Les loges sont garnies de rideaux de damas rouge qui les rendent un peu sombres ; la salle elle-même n’est pas très-éclairée ; toute la masse de lumières est réservée pour la scène. Cette disposition et la puissance des rampes de gaz permettent d’exécuter des effets vraiment magiques. Le lever de soleil qui termine le ballet de Giselle produit une illusion complète, et fait honneur à l’habileté de M. Greave. — L’on donnait avec Giselle un opéra de Donizetti, Gemma de Vergy, imité, pour le poëme, du Charles VII chez ses grands vassaux, de Dumas, et pour la musique de Donizetti lui-même, sans préjudice de Bellini et de Rossini. — Le ténor Guasco et Mlle Adélaïde Moltini, de Milan, ont trouvé moyen de s’y faire applaudir ; mais les épaules de la Moltini sont pour moitié au moins dans les applaudissements.

Quoique le beau monde ne fût pas encore arrivé, je vis à l’Opéra-Italien de charmantes physionomies féminines, encadrées admirablement dans le damas rouge des loges. Les keepsakes sont plus fidèles qu’on ne pense, et représentent très-bien la grâce maniérée, les formes élégantes et frêles des femmes de l’aristocratie. Ce sont bien là les yeux aux longs cils, aux regards noyés, les spirales de cheveux blonds faiblement contournées, et venant caresser de blanches épaules et de blanches poitrines généreusement livrées aux regards, mode qui nous paraît contraster un peu avec la pruderie anglaise. Quant aux toilettes, elles ont un caractère d’excentricité frappant. Les couleurs voyantes sont adoptées de préférence. Dans la même loge rayonnaient comme un spectre solaire trois dames habillées l’une en jonquille, l’autre en écarlate, et la dernière en bleu de ciel. Les coiffures ne sont pas d’un goût très-heureux.
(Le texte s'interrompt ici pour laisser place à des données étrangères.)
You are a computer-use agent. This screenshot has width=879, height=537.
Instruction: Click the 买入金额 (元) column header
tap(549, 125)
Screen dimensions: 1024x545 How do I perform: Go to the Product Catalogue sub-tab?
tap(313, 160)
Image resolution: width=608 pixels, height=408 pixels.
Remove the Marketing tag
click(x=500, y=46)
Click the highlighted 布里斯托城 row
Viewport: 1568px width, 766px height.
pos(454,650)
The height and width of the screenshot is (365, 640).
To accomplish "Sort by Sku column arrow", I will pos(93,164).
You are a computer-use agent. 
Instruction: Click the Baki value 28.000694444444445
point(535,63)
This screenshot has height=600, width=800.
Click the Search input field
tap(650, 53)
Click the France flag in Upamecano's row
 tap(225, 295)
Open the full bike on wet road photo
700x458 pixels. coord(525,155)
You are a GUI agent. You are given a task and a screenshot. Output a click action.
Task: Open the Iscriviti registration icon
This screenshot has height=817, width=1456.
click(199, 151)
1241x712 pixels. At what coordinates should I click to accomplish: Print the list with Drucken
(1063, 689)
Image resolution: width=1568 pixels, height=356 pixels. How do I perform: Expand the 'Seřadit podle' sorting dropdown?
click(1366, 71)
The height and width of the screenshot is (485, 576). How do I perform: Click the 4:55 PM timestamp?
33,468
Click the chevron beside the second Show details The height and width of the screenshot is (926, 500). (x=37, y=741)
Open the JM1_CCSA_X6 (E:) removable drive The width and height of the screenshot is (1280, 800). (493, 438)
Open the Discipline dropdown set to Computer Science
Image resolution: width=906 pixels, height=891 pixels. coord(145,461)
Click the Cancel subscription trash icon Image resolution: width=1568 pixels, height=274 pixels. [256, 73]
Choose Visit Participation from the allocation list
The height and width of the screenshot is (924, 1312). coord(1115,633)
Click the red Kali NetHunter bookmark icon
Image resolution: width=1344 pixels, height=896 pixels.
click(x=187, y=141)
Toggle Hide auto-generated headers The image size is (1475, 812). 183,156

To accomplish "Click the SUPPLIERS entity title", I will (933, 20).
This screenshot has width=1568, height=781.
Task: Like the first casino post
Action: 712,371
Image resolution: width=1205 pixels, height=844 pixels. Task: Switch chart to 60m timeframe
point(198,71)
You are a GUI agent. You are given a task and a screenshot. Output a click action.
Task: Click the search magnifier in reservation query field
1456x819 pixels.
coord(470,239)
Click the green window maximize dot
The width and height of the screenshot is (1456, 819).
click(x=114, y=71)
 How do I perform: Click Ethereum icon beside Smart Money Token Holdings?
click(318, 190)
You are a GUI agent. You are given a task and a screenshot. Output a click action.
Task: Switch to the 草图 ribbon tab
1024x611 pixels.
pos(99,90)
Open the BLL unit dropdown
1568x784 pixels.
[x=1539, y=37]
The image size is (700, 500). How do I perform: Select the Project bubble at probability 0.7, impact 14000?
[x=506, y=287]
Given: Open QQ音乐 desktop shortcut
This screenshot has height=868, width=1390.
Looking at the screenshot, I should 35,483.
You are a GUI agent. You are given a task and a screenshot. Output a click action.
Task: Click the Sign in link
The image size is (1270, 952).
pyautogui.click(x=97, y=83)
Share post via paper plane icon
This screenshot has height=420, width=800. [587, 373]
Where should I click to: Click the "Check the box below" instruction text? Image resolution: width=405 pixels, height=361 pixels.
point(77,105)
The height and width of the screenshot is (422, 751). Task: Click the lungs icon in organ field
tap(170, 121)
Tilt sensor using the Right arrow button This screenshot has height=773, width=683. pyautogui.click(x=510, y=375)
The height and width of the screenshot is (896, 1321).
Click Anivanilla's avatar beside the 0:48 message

On sait tout ce que les Anglaises se mettent sur la tête : franges d’or, buissons de corail, branches d’arbres, coquillages, bancs d’huîtres, leur fantaisie ne recule devant rien, surtout lorsqu’elles ont atteint cet âge que l’on appelle âge de retour, et auquel cependant personne ne voudrait arriver, loin d’y vouloir retourner.

Voilà à peu près, mon chez Fritz, ce que peut voir, en allant à travers Londres tout droit devant lui, un honnête rêveur qui ne sait pas un mot d’anglais, n’est pas grand admirateur de vieilles pierres noires, et trouve la première rue venue aussi curieuse que l’exhibition la plus attractive.